▸ TEXT EXCERPT:
————
Withdrawal can be managed by treating symptoms supportively with non opioids. Clonidine is a centrally acting alpha-2 agonist which inhibits the autonomic stress response of acute withdrawal - it does so by targeting the locus coeruleus (or LC), an area of the brainstem involved in the physiological 'fight or flight' response, which essentially sends the body into panic mode during stressful events (including withdrawal). Clonidine depresses the LC in a manner similar to opioids, causing a significant reduction in the symptoms of acute withdrawal; relieving the hypertension, palpitations, hot flashes, sweating, muscle spasms, and restless limbs. Clonidine has been shown to reduce symptoms by roughly 1/3; it can be given alone, in conjunction with other non opioid comfort meds, or as an adjunct to opioid assisted detox/taper using methadone or buprenorphine.

Benzodiazepines will lessen or attenuate the psychic distress of narcotic withdrawal; such as the emotional symptoms of anxiety and panic. Barbiturates will do the same, but may also lessen the stomach & GI discomfort. Both may help to a degree with insomnia, though many simply find sleep impossible during withdrawal under any circumstance. Benzodiazepines and barbiturates both target central GABA receptor's to inhibit vigorous excitatory signaling; thereby relieving anxiety, agitation, panic and muscle tension.

Centrally acting muscle relaxants such as carisoprodol (Soma) and Meprobamate (related to the former) can be used to relieve tension and provide sedation when benzodiazepines are unavailable. Both are considered minor tranquilizers, but their mechanism of action remains ambiguous. They are believed to act on multiple CNS pathways; Including GABAa receptors.

Anaesthetic or near-anaesthetic doses of dextromethorphan (DXM) may be useful in opioid withdrawal. As an NMDA antagonist (among other functions) DXM and its major metabolite have dissociative anaesthetic qualities which are often useful during withdrawal. It has also been shown to attenuate tolerance to mu opioid agonists, and may alleviate hyperalgesia during withdrawal. DXM in the sub-anaesthetic dose range (180-300mg) may elevate the otherwise depleted mesolimbic dopamine levels during withdrawal, lessening withdrawal related 'craving' and depression - During this period, mesolimbic dopamine reaches levels as low as 33% of baseline. DXM binds mu opioid receptors in large doses, though not to a significant extent.

A weak opioid such as tramadol or propoxyphene makes a good comfort measure and will alleviate a degree of dysphoria, depression, craving or pain. Both are weak agonists at the mu receptor and may be very effective or mildly effective depending on one's habit & tolerance level. Kratom in any form - especially isolated alkaloid extracts - will be useful to a similar or greater extent. All three compounds will be most effective in those with a mild to moderate habit of oral opioid use.
————
▸ GIVEN ENTRIES:

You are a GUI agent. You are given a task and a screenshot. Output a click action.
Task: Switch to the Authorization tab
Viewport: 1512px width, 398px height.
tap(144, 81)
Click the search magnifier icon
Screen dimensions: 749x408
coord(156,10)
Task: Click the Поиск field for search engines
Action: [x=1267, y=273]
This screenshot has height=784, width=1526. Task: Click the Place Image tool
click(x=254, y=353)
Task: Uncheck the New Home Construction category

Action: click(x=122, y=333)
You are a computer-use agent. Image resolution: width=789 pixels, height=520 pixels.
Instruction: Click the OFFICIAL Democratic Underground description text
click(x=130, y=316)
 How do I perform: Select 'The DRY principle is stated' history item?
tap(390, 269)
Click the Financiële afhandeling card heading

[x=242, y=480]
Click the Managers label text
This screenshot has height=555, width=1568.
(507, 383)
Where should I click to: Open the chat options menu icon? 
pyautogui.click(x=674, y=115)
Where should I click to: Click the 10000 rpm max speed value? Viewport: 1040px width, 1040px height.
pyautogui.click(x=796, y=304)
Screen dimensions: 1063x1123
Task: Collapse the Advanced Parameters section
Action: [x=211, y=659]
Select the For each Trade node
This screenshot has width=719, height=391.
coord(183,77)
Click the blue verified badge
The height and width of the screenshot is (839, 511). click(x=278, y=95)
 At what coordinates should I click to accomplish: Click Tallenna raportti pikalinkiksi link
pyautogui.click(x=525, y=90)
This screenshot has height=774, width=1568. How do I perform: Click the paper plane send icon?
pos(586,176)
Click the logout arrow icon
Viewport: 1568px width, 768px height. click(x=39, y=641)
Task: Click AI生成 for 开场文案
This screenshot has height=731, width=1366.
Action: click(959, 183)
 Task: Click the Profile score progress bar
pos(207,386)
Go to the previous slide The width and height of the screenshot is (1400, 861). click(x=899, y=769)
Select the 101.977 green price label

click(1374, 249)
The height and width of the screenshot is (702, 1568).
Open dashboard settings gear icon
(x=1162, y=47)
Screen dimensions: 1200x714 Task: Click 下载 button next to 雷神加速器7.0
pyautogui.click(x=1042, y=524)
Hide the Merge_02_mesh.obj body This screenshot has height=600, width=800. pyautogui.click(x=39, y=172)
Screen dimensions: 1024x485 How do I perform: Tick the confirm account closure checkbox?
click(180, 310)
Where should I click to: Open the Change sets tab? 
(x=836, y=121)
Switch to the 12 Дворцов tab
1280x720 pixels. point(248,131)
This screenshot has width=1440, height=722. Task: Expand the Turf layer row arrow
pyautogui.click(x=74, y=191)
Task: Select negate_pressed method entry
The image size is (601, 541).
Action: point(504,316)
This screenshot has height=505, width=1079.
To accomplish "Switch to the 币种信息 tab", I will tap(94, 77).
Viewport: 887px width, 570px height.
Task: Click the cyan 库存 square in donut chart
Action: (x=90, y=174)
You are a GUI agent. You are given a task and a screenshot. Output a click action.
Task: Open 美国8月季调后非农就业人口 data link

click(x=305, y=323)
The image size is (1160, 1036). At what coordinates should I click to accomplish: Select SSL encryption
————
▸ TASK A:
Print the portion of the text on opioid withdrawal that begins at the words "A weak opioid" and stops after the words "oral opioid use.".
▸ TASK B:
Answer these questions using the text on opioid withdrawal:
(i) By roughly how much has clonidine been shown to reduce withdrawal symptoms?
(ii) What dose range is given for DXM in the sub-anaesthetic range?
(iii) Which two weak opioids are named as a comfort measure?
▸ TASK C:
Pick up the text on opioid withdrawal after its final sentence and keep writing it.
The entries are material apart from the text on opioid withdrawal.

▸ EXERCISE OUTPUT A:
A weak opioid such as tramadol or propoxyphene makes a good comfort measure and will alleviate a degree of dysphoria, depression, craving or pain. Both are weak agonists at the mu receptor and may be very effective or mildly effective depending on one's habit & tolerance level. Kratom in any form - especially isolated alkaloid extracts - will be useful to a similar or greater extent. All three compounds will be most effective in those with a mild to moderate habit of oral opioid use.

▸ EXERCISE OUTPUT B:
(i) By roughly 1/3.
(ii) 180-300mg.
(iii) Tramadol and propoxyphene.

▸ EXERCISE OUTPUT C:
Loperamide is a peripherally acting opioid of the broad synthetic piperidine class. It is used in the treatment of diarrhea, and available over the counter in most countries. It is known best in the US as the brand name Immodium AD. It acts as an agonist at the mu receptor, but is non lipophilc and in regular doses is unable to effectively penetrate the BBB. Opioid users have found that loperamide significantly alleviates withdrawal when taken in massive quantities - typically in excess of 90mg each day (or 45 tablets). In such doses it saturates peripheral receptors in the gut and elsewhere - at the very least relieving the diarrhea of withdrawal. More importantly however, is that in such large doses, small quantities of loperamide likely overwhelm the body's BBB defense mechanism (the PGP transporter) and reach receptors throughout the central nervous system. Loperamide is a long acting compound and requires time to accumulate to steady state levels. Initial doses (the first 1-3 days) should be high, with lower subsequent doses (about 50% the initial dose) once withdrawal symptoms begins to subside. Once steady state is reached; 1-2x daily dosing is the norm. Loperamide should not be used to maintain for longer than 1 to 2 weeks; it should only be used for short periods of substitution in emergency situations, or as a short term taper/detox aide.

The aches and pains of withdrawal can be treated with regular OTC analgesics; namely ibuprofen or acetaminophen.

5 comments:

  1. This is very interesting information. I am doing research for my health class on methadone withdrawal and I came across your blog. Thank you so much for the great information.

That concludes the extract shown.